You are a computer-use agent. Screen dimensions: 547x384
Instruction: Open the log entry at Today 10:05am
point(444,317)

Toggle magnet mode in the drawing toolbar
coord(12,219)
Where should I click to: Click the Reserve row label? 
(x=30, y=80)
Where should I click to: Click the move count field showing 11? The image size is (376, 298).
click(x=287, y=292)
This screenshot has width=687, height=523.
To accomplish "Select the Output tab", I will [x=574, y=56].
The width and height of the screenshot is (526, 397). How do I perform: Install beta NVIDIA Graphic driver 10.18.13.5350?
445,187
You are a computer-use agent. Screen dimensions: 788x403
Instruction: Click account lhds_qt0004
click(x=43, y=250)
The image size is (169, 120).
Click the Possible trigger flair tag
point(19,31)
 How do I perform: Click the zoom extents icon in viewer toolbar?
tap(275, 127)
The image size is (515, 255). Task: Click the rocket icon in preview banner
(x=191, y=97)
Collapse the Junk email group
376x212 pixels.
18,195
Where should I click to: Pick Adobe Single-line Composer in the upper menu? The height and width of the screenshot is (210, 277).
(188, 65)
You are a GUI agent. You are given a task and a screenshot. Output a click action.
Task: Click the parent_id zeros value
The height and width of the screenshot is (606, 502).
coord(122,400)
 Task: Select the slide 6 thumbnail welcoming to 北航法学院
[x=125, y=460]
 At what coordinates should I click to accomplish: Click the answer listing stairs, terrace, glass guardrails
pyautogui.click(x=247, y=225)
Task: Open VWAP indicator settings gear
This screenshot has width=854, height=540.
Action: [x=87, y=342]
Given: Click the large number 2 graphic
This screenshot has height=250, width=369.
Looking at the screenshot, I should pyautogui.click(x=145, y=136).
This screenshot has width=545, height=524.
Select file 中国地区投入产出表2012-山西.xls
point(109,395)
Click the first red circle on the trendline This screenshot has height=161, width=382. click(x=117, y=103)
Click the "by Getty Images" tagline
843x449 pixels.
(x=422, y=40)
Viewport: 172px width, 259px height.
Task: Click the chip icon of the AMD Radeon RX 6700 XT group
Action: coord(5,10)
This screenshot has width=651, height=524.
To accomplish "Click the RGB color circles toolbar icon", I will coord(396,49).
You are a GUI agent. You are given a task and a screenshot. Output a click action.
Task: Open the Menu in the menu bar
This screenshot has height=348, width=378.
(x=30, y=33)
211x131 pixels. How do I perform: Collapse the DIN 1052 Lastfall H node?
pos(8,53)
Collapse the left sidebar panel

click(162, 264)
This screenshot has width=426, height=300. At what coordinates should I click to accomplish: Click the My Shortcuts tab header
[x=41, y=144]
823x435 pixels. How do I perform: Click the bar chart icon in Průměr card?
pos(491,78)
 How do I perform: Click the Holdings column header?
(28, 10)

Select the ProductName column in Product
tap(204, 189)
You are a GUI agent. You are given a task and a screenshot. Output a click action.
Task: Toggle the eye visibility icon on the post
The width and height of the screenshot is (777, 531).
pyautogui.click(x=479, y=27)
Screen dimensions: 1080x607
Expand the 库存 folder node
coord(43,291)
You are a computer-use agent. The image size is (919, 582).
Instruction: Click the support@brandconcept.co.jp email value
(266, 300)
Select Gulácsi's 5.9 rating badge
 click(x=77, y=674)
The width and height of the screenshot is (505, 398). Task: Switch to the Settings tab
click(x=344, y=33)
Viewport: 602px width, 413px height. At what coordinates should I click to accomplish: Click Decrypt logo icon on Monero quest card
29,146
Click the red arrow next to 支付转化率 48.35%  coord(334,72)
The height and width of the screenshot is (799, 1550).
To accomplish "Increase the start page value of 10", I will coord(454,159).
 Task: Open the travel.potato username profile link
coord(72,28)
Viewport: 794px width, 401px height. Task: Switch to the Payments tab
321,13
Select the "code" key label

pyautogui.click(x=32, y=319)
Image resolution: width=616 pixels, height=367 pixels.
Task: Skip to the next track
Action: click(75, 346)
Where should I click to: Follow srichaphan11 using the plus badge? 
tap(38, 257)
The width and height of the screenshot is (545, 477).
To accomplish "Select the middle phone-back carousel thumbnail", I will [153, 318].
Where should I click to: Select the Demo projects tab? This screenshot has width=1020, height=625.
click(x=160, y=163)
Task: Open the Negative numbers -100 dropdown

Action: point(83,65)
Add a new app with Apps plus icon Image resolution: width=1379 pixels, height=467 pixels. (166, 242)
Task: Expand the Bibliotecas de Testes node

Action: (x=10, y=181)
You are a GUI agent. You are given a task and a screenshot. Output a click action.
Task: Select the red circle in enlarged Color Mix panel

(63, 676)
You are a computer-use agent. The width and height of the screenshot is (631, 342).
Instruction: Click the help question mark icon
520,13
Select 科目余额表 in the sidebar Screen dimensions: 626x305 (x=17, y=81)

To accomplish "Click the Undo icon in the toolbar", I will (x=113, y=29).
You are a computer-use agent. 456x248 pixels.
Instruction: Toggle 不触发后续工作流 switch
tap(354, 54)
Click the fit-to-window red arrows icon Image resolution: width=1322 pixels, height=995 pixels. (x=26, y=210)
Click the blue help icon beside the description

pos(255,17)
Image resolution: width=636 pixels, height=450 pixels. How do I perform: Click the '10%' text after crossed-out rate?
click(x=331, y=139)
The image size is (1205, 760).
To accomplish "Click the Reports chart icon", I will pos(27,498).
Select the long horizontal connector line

[WHAT TO PRODUCE]
In full and unchanged, repeat the data above.

[RESPONSE AREA]
You are a computer-use agent. Screen dimensions: 547x384
Instruction: Open the log entry at Today 10:05am
point(444,317)

Toggle magnet mode in the drawing toolbar
coord(12,219)
Where should I click to: Click the Reserve row label? 
(x=30, y=80)
Where should I click to: Click the move count field showing 11? The image size is (376, 298).
click(x=287, y=292)
This screenshot has width=687, height=523.
To accomplish "Select the Output tab", I will [x=574, y=56].
The width and height of the screenshot is (526, 397). How do I perform: Install beta NVIDIA Graphic driver 10.18.13.5350?
445,187
You are a computer-use agent. Screen dimensions: 788x403
Instruction: Click account lhds_qt0004
click(x=43, y=250)
The image size is (169, 120).
Click the Possible trigger flair tag
point(19,31)
 How do I perform: Click the zoom extents icon in viewer toolbar?
tap(275, 127)
The image size is (515, 255). Task: Click the rocket icon in preview banner
(x=191, y=97)
Collapse the Junk email group
376x212 pixels.
18,195
Where should I click to: Pick Adobe Single-line Composer in the upper menu? The height and width of the screenshot is (210, 277).
(188, 65)
You are a GUI agent. You are given a task and a screenshot. Output a click action.
Task: Click the parent_id zeros value
The height and width of the screenshot is (606, 502).
coord(122,400)
 Task: Select the slide 6 thumbnail welcoming to 北航法学院
[x=125, y=460]
 At what coordinates should I click to accomplish: Click the answer listing stairs, terrace, glass guardrails
pyautogui.click(x=247, y=225)
Task: Open VWAP indicator settings gear
This screenshot has width=854, height=540.
Action: [x=87, y=342]
Given: Click the large number 2 graphic
This screenshot has height=250, width=369.
Looking at the screenshot, I should pyautogui.click(x=145, y=136).
This screenshot has width=545, height=524.
Select file 中国地区投入产出表2012-山西.xls
point(109,395)
Click the first red circle on the trendline This screenshot has height=161, width=382. click(x=117, y=103)
Click the "by Getty Images" tagline
843x449 pixels.
(x=422, y=40)
Viewport: 172px width, 259px height.
Task: Click the chip icon of the AMD Radeon RX 6700 XT group
Action: coord(5,10)
This screenshot has width=651, height=524.
To accomplish "Click the RGB color circles toolbar icon", I will coord(396,49).
You are a GUI agent. You are given a task and a screenshot. Output a click action.
Task: Open the Menu in the menu bar
This screenshot has height=348, width=378.
(x=30, y=33)
211x131 pixels. How do I perform: Collapse the DIN 1052 Lastfall H node?
pos(8,53)
Collapse the left sidebar panel

click(162, 264)
This screenshot has width=426, height=300. At what coordinates should I click to accomplish: Click the My Shortcuts tab header
[x=41, y=144]
823x435 pixels. How do I perform: Click the bar chart icon in Průměr card?
pos(491,78)
 How do I perform: Click the Holdings column header?
(28, 10)

Select the ProductName column in Product
tap(204, 189)
You are a GUI agent. You are given a task and a screenshot. Output a click action.
Task: Toggle the eye visibility icon on the post
The width and height of the screenshot is (777, 531).
pyautogui.click(x=479, y=27)
Screen dimensions: 1080x607
Expand the 库存 folder node
coord(43,291)
You are a computer-use agent. The image size is (919, 582).
Instruction: Click the support@brandconcept.co.jp email value
(266, 300)
Select Gulácsi's 5.9 rating badge
 click(x=77, y=674)
The width and height of the screenshot is (505, 398). Task: Switch to the Settings tab
click(x=344, y=33)
Viewport: 602px width, 413px height. At what coordinates should I click to accomplish: Click Decrypt logo icon on Monero quest card
29,146
Click the red arrow next to 支付转化率 48.35%  coord(334,72)
The height and width of the screenshot is (799, 1550).
To accomplish "Increase the start page value of 10", I will coord(454,159).
 Task: Open the travel.potato username profile link
coord(72,28)
Viewport: 794px width, 401px height. Task: Switch to the Payments tab
321,13
Select the "code" key label

pyautogui.click(x=32, y=319)
Image resolution: width=616 pixels, height=367 pixels.
Task: Skip to the next track
Action: click(75, 346)
Where should I click to: Follow srichaphan11 using the plus badge? 
tap(38, 257)
The width and height of the screenshot is (545, 477).
To accomplish "Select the middle phone-back carousel thumbnail", I will [153, 318].
Where should I click to: Select the Demo projects tab? This screenshot has width=1020, height=625.
click(x=160, y=163)
Task: Open the Negative numbers -100 dropdown

Action: point(83,65)
Add a new app with Apps plus icon Image resolution: width=1379 pixels, height=467 pixels. (166, 242)
Task: Expand the Bibliotecas de Testes node

Action: (x=10, y=181)
You are a GUI agent. You are given a task and a screenshot. Output a click action.
Task: Select the red circle in enlarged Color Mix panel

(63, 676)
You are a computer-use agent. The width and height of the screenshot is (631, 342).
Instruction: Click the help question mark icon
520,13
Select 科目余额表 in the sidebar Screen dimensions: 626x305 (x=17, y=81)

To accomplish "Click the Undo icon in the toolbar", I will (x=113, y=29).
You are a computer-use agent. 456x248 pixels.
Instruction: Toggle 不触发后续工作流 switch
tap(354, 54)
Click the fit-to-window red arrows icon Image resolution: width=1322 pixels, height=995 pixels. (x=26, y=210)
Click the blue help icon beside the description

pos(255,17)
Image resolution: width=636 pixels, height=450 pixels. How do I perform: Click the '10%' text after crossed-out rate?
click(x=331, y=139)
The image size is (1205, 760).
To accomplish "Click the Reports chart icon", I will pos(27,498).
Select the long horizontal connector line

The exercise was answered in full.